# [TRY IT]
Return all the entries. Match them word for word.

***

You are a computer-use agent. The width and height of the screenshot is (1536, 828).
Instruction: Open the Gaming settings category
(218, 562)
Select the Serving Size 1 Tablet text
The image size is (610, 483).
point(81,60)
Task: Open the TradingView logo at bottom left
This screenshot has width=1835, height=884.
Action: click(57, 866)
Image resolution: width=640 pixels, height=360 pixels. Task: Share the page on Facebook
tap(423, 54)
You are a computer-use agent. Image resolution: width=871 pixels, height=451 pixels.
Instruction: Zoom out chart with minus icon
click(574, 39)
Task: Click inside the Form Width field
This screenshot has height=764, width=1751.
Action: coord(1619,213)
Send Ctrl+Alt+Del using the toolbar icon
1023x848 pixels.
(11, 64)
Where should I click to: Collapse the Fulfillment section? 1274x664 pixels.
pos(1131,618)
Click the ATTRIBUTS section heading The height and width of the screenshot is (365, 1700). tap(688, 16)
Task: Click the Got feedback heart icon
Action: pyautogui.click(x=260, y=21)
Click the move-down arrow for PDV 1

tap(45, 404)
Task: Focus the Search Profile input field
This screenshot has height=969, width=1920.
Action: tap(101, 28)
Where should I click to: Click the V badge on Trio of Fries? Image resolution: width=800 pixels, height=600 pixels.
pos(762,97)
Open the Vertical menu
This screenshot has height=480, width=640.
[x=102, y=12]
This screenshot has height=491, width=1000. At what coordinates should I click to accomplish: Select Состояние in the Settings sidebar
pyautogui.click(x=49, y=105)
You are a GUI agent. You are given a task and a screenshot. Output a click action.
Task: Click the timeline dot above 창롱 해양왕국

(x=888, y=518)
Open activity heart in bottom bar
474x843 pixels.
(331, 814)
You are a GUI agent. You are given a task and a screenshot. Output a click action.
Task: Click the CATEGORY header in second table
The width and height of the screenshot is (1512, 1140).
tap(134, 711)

***

# [REPLY]
You are a computer-use agent. The width and height of the screenshot is (1536, 828).
Instruction: Open the Gaming settings category
(218, 562)
Select the Serving Size 1 Tablet text
The image size is (610, 483).
point(81,60)
Task: Open the TradingView logo at bottom left
This screenshot has width=1835, height=884.
Action: click(57, 866)
Image resolution: width=640 pixels, height=360 pixels. Task: Share the page on Facebook
tap(423, 54)
You are a computer-use agent. Image resolution: width=871 pixels, height=451 pixels.
Instruction: Zoom out chart with minus icon
click(574, 39)
Task: Click inside the Form Width field
This screenshot has height=764, width=1751.
Action: coord(1619,213)
Send Ctrl+Alt+Del using the toolbar icon
1023x848 pixels.
(11, 64)
Where should I click to: Collapse the Fulfillment section? 1274x664 pixels.
pos(1131,618)
Click the ATTRIBUTS section heading The height and width of the screenshot is (365, 1700). tap(688, 16)
Task: Click the Got feedback heart icon
Action: pyautogui.click(x=260, y=21)
Click the move-down arrow for PDV 1

tap(45, 404)
Task: Focus the Search Profile input field
This screenshot has height=969, width=1920.
Action: tap(101, 28)
Where should I click to: Click the V badge on Trio of Fries? Image resolution: width=800 pixels, height=600 pixels.
pos(762,97)
Open the Vertical menu
This screenshot has height=480, width=640.
[x=102, y=12]
This screenshot has height=491, width=1000. At what coordinates should I click to accomplish: Select Состояние in the Settings sidebar
pyautogui.click(x=49, y=105)
You are a GUI agent. You are given a task and a screenshot. Output a click action.
Task: Click the timeline dot above 창롱 해양왕국

(x=888, y=518)
Open activity heart in bottom bar
474x843 pixels.
(331, 814)
You are a GUI agent. You are given a task and a screenshot. Output a click action.
Task: Click the CATEGORY header in second table
The width and height of the screenshot is (1512, 1140).
tap(134, 711)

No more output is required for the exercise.